Houjun Liu

matrix exponentiation

If we have some system:

\begin{equation} x’ = Ax \end{equation}

the solution for this system should be \(e^{At}\). This gives rise to, given the power series:

\begin{equation} e^{At} = 1 + At + \frac{1}{2} \qty(At)^{2} + \frac{1}{3!} (At)^{3}+ \dots \end{equation}

the derivative of which:

\begin{align} \dv t e^{At} &= A + A^{2}t + \frac{A^{3}t^{2}}{2} + \dots \\ &= A\qty(1 + At + \frac{A^{2}t^{2}}{2}) \end{align}

This intuition makes sense for all matrices \(A\).
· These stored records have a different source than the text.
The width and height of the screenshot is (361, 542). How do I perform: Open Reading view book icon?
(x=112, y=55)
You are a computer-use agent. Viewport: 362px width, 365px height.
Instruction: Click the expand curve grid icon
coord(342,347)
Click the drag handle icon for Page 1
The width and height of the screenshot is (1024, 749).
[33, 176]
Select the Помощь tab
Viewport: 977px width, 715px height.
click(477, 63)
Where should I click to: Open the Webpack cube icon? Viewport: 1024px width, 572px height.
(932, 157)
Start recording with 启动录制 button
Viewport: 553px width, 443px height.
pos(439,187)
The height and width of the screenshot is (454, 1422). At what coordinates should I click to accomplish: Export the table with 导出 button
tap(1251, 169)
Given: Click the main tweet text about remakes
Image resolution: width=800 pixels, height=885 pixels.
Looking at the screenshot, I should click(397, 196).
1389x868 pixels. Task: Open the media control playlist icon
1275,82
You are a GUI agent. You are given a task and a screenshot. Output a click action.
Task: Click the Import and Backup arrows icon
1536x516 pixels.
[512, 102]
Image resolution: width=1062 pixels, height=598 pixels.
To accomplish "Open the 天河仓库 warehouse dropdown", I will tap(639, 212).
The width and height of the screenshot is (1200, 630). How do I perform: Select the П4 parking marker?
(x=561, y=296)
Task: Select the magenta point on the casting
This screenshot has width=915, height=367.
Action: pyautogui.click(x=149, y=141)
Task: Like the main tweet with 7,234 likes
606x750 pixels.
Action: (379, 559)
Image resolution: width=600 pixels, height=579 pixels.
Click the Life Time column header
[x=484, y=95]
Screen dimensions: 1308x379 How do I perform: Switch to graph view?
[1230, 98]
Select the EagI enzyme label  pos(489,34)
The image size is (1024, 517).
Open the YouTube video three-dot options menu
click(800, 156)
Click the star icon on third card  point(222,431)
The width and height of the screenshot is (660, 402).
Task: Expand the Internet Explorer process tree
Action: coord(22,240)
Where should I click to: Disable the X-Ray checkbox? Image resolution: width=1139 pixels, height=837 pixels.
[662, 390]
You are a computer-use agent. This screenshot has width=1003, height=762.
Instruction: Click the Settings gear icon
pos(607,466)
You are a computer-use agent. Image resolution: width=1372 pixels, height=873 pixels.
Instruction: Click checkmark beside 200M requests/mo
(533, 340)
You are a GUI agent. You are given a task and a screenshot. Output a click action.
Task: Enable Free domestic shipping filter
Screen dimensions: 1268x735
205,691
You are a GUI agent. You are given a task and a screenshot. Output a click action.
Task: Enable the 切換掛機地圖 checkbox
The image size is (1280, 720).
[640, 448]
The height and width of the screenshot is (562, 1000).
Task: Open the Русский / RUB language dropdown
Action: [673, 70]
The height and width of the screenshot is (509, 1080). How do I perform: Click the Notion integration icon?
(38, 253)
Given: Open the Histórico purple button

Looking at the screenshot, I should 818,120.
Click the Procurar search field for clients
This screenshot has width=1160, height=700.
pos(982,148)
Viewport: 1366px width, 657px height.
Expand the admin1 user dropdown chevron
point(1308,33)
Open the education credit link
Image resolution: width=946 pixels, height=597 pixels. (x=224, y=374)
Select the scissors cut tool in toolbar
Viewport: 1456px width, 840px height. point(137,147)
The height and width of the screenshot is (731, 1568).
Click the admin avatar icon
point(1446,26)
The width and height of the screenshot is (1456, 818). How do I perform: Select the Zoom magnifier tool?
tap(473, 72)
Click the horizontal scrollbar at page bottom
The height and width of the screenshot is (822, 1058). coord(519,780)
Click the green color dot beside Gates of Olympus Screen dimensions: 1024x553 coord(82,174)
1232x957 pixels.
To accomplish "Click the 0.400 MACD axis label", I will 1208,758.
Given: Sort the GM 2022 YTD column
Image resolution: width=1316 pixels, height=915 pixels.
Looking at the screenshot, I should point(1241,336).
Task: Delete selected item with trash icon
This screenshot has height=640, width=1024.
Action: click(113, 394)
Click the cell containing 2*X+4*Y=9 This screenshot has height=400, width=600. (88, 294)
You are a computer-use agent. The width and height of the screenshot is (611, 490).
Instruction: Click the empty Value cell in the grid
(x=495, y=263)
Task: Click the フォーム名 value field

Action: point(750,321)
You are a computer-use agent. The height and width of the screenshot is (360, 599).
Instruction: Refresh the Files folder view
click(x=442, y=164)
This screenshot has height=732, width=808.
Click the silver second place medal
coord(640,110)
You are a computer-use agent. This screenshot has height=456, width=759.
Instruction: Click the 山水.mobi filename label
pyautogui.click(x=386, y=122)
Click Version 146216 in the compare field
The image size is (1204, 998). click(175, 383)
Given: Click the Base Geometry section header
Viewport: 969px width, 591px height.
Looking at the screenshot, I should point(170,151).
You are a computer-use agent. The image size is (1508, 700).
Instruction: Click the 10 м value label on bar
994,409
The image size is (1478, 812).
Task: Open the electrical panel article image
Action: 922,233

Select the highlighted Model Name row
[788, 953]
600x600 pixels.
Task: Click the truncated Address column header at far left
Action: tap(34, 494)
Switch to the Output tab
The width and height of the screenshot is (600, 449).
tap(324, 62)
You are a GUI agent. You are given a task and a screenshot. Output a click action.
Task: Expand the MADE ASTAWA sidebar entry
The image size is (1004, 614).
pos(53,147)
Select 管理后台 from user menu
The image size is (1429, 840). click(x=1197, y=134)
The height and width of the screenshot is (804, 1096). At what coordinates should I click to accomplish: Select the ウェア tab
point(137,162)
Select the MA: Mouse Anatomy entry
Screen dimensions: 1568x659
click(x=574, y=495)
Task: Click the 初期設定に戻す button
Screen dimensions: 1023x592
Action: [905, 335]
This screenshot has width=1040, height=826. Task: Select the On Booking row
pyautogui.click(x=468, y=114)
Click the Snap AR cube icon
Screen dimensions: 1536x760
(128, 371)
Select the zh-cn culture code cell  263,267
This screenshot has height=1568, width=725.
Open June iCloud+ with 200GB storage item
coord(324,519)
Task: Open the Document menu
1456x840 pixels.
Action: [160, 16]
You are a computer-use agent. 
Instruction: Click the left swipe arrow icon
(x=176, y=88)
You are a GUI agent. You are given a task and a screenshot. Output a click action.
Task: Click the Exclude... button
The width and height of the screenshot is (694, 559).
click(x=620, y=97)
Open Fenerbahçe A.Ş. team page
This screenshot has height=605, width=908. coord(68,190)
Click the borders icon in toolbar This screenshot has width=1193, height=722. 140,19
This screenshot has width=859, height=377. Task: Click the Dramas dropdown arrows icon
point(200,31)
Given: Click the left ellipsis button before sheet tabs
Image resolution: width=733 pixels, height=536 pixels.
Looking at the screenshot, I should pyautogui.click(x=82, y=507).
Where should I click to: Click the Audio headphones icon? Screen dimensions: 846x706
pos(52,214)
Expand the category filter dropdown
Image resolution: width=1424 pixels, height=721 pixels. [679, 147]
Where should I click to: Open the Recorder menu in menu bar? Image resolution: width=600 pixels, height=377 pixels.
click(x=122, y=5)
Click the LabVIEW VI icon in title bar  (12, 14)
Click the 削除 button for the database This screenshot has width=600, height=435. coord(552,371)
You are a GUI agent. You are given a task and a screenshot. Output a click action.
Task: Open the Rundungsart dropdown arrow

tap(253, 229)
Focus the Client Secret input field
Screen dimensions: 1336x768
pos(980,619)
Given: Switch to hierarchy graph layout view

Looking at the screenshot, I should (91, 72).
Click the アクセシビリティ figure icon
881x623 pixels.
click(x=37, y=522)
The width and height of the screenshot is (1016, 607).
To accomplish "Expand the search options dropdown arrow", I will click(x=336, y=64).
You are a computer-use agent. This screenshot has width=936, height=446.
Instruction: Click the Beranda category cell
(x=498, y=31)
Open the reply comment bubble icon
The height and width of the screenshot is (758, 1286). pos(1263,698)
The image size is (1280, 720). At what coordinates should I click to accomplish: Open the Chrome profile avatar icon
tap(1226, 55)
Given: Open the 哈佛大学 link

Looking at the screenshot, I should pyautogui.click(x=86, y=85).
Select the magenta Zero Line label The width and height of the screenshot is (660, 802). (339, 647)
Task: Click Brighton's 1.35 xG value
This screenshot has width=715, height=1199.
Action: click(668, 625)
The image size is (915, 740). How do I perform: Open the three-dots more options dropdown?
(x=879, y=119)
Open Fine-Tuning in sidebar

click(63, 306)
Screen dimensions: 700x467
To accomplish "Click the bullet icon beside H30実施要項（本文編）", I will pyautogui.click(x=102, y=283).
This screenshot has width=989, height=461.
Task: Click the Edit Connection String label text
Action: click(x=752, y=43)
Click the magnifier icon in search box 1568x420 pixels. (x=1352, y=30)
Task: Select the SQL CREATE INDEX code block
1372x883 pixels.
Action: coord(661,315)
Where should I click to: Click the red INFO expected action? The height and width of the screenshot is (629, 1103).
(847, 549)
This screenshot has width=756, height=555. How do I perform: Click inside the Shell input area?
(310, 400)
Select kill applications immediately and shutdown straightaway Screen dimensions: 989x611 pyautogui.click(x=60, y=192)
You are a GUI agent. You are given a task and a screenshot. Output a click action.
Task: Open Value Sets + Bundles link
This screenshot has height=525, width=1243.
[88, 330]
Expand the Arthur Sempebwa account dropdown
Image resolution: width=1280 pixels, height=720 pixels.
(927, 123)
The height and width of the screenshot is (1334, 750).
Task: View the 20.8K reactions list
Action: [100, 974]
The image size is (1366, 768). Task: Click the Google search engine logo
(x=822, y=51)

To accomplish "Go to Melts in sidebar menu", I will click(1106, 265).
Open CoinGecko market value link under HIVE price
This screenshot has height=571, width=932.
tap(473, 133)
Meaning the general solution gives:

\begin{equation} x = e^{At} x_0 \end{equation}

See also raising e to a matrix to see how to deal with diagonalizable matricies.

Benefits

  1. this approach produces all solutions no matter the eigenvalues of \(A\).
  2. also tells you what to do if your characteristic polynomial has repeated eigenvalues
  3. this is computationally not too bad if you have..
    1. diagonal \(A\)
    2. diagonalizable \(A\)

Great Matrix Exponential Tragedy

\begin{equation} e^{A+B} \neq e^{A} e^{B} \end{equation}

in general, because matricies don’t commute.